Traphaco has grown into the second largest pharmaceutical firm in Vietnam with a sharp network expansion and core business strategy.
According to its annual report released in January, Traphaco achieved VND116 billion ($5.5 million) in net profit, representing 31 per cent year-on-year growth. During 2012, Traphaco opened four branches and acquired two provincial distributors, bringing its network of distribution branches and subsidiaries to 18 nationwide.
This represents outstanding growth as Traphaco had only two branches in 2009. The net profit growth in the last three years was particularly impressive at almost 32 per cent per annum. The revenue and net profit annual growth rates were 21 and 25 per cent, respectively over the last five years.
Since then it has outperformed its peers in terms of revenue and net profit growth to become the second largest manufacturer in Vietnam, from the fifth in 2007. Last year, was the second consecutive year that Traphaco boasted the highest net profit growth rate among listed pharmaceutical companies.
Traphaco already has a strong foundation for future sustainable growth, with a large farming area of herbal plants, an award winning R&D team, two GMP-WHO certified manufacturing facilities, a nationally-recognised brand and a nationwide distribution network of 18 branches.
Given the strong growth over past year and a solid foundation, the company also set ambitious targets for 2013. Accordingly, revenue is targeted to reach VND1,800 billion ($86.5 million), a 27.8 per cent jump in comparison with 2012 and the net profit is expected to come to VND147 billion ($7 million), up 26.7 per cent year-on-year.
Chris Freund, managing director at Mekong Capital - a stakeholder in Traphaco, said Traphaco reached significant achievements over the past years because its strategy was very focused on its core pharmaceutical business and emphasizes vertical integration.
“It is very careful about how its allocates its capital and its proposals for new investment are a good fit with its strategy. For example, expanding its distribution network, expanding manufacturing capacity, completing the acquisition of subsidiary Traphaco CNC and investing in the farming of raw materials,” said Freund.

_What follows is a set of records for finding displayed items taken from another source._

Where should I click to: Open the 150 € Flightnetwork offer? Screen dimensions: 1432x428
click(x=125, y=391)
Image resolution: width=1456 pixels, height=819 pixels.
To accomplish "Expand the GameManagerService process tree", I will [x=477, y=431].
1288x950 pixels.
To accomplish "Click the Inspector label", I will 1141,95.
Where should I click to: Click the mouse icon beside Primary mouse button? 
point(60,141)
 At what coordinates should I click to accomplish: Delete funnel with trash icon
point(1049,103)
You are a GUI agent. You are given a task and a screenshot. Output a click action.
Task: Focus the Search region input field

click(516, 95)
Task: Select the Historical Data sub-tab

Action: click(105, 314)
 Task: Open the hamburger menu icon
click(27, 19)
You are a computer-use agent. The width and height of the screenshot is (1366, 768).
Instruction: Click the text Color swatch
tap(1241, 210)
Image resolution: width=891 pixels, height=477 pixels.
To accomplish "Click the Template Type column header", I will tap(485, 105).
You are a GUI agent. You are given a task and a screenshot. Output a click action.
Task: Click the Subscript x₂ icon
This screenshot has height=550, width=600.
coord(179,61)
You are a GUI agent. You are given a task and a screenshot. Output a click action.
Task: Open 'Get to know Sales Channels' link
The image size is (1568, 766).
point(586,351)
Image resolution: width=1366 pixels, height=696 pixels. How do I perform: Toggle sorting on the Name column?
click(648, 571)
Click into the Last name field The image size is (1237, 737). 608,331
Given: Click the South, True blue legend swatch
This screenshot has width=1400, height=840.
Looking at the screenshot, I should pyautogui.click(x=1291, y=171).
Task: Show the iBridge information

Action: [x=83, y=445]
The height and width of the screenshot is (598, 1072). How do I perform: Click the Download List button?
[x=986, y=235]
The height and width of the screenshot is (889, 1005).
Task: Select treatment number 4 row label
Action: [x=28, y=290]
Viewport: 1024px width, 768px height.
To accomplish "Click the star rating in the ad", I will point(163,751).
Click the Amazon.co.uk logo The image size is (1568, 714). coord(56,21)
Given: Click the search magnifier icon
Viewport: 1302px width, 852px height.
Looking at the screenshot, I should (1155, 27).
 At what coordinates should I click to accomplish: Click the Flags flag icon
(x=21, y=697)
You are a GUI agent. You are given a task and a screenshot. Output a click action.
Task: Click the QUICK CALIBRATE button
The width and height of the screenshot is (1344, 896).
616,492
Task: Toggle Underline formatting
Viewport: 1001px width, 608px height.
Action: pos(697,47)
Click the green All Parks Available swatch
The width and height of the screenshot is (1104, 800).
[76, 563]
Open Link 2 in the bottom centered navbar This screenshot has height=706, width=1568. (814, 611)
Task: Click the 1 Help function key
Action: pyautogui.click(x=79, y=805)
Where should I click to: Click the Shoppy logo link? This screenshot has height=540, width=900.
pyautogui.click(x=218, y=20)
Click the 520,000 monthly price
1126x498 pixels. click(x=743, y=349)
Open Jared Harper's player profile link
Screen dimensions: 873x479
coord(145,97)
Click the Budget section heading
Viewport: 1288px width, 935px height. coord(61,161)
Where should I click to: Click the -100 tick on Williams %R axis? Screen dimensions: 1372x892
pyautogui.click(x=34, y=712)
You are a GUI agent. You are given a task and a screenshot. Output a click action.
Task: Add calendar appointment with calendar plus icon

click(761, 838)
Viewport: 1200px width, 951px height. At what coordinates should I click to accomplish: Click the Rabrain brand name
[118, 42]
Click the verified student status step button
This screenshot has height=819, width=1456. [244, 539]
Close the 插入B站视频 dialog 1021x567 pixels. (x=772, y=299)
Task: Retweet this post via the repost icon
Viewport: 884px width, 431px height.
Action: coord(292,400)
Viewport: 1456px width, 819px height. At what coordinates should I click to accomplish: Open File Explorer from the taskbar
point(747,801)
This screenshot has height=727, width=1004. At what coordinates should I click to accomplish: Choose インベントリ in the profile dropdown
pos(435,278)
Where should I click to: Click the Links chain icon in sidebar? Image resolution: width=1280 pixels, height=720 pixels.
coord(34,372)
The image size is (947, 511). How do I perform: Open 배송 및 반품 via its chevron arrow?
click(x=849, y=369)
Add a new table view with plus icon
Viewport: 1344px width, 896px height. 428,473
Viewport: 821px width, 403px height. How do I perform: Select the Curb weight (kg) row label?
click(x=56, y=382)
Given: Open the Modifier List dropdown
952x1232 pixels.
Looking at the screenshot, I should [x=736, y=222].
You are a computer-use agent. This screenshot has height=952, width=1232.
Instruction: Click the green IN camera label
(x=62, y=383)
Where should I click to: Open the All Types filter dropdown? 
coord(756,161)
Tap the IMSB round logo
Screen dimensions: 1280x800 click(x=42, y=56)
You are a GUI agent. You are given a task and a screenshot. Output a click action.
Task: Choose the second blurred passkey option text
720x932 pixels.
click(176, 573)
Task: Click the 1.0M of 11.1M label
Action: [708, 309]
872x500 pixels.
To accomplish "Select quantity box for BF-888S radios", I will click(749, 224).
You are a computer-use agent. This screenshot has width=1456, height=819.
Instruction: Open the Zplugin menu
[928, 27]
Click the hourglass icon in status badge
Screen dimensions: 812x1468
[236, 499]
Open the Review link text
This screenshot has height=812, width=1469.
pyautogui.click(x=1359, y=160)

To further expand business, Traphaco is going to partner with a Japanese company. In January, the management team at Traphaco held a series of working sessions with a leading Japanese generic medicine manufacturer with almost $800 million in sales in 2012, to explore cooperation opportunities. This company is one of three Japanese strategic players who are in different stages of discussions with Traphaco, with the intention to become partners with Traphaco for either exclusive distribution or production joint venture.
But the company will not stop there. This year, Traphaco is looking for merger and acquisition opportunities to expand its network in the market.
“Given the success of M&A transactions with two companies CNC and Daklak Pharmaceutical Company, we believe Traphaco has enough ability to acquire other companies in future. That why we encourage the company to continue looking for new M&A opportunities,” said Freund.
However, there is other factor behind the success of Traphaco. That is the company has two competent leaders, chairwoman Bui Thi Thuan and director Tran Tuc Ma.
“Thuan and Ma led the creation of a clear vision for Traphaco and a clear series of annual milestones for achieving that vision. This has contributed to a more rapid rate of growth than other companies that don’t have such a clear vision or business plan,” said Freund.